▶ **Excerpted text**:
----------
Head of School Blog

Distance Learning: Week 1 Reflections

 

Aloha kākou,

On a recent walk along the lava fields at Kīlauea Volcano National Park, one could see the supple sprigs of indigenous fern sprouting among the craggy crevices of inhospitable ʻaʻā.  “First growth”, the first visible sign of life following a devastating eruption, gives rise to the hope that a verdant ecosystem will soon rise from a landscape of despair. Itʻs with the same tentativeness that I first returned to campus following Spring Break, and with equal wonderment and hope that I left to go home, renewed by all that I encountered that day.

Not knowing what to expect, I was thrilled to find a number of teachers and staff working on campus--happy to interact with other human beings albeit with appropriate social distance. I witnessed teachers interacting online with families: conversing about math, an inquiry on epidemics, and soliciting valuable feedback.  Our teachers shared with me all of the lessons they had prepared for Week 1, as well as the great feedback their students and families were providing.  

One teacher shared that this new medium for interaction had challenged him to think differently about engaging students--both virtually and once they return to campus.  Another remarked on the irony of producing videos that featured a capella singing when she chose a career in teaching in part because she was neither a singer nor an actor.  Another shared her appreciation for the tech support and interdepartmental collaboration to develop new ways of engaging students in learning.  Early signs indicate that our teachers have met the challenge of a foray into this new world of distance learning and are prepared to stretch themselves as learners in order to continue to adapt to the new learning paradigm and ecosystem as we go forward.

In addition, Facebook, Instagram and Twitter were alight with examples of distance learning done well and comments affirming our philosophy and hybridized framework for distance learning:

  • Preschoolers eager to begin Circle Time with their teacher
  • Lower schoolers excited to blast through the days lessons
  • Middle schoolers happy to flaunt every school rule while learning remotely--learning the importance of social norms in a virtual community
  • A tongue-in-cheek posting of a high schooler in his preferred distance learning mode, eyes closed, lying prostrate on his bed with his laptop open.
----------
▶ **Data section**:
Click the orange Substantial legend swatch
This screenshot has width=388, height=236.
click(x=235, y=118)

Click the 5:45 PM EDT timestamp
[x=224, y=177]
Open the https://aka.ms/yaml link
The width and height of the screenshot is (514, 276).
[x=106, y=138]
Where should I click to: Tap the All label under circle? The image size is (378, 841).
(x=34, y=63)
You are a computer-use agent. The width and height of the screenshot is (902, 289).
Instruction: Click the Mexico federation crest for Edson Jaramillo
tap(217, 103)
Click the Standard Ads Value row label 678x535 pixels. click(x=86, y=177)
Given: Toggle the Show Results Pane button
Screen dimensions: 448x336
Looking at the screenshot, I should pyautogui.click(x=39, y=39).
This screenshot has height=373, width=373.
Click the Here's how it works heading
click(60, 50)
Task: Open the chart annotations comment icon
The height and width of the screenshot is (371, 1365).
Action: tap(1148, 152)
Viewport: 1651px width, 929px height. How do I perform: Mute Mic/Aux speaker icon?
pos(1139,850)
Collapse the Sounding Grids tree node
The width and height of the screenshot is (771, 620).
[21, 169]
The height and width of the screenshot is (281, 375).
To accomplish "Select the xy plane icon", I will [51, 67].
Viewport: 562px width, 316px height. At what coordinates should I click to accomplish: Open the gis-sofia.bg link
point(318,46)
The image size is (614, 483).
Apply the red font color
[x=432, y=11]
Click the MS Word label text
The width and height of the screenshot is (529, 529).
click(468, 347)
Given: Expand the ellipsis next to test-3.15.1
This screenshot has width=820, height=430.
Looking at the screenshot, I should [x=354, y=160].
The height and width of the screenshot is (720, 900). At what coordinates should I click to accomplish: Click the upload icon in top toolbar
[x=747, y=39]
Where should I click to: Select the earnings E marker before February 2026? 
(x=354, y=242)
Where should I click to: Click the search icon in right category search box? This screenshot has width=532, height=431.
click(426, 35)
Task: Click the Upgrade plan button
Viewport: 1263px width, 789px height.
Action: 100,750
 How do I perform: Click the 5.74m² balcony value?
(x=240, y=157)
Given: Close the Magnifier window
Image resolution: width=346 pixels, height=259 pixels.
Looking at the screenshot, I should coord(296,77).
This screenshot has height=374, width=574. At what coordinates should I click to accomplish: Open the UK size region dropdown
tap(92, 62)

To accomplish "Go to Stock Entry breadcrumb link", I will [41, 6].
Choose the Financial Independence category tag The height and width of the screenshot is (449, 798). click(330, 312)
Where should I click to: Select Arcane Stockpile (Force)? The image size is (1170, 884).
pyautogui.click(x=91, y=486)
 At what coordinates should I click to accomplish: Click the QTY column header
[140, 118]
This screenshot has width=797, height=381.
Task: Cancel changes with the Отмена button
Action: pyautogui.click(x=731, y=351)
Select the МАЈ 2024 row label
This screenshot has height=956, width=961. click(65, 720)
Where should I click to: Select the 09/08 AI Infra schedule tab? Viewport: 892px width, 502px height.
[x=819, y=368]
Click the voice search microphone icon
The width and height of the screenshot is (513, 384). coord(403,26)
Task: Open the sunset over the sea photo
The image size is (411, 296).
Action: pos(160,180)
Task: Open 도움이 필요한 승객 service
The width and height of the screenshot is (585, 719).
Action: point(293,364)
----------
▶ **Task instructions**:
a. Where did the walk described at the start of the blog post take place?
b. Please list the social media platforms the blog post names.
The entries after the blog post are separate material.

▶ **Your written answers**:
a. Along the lava fields at Kīlauea Volcano National Park.

b. Facebook, Instagram, and Twitter.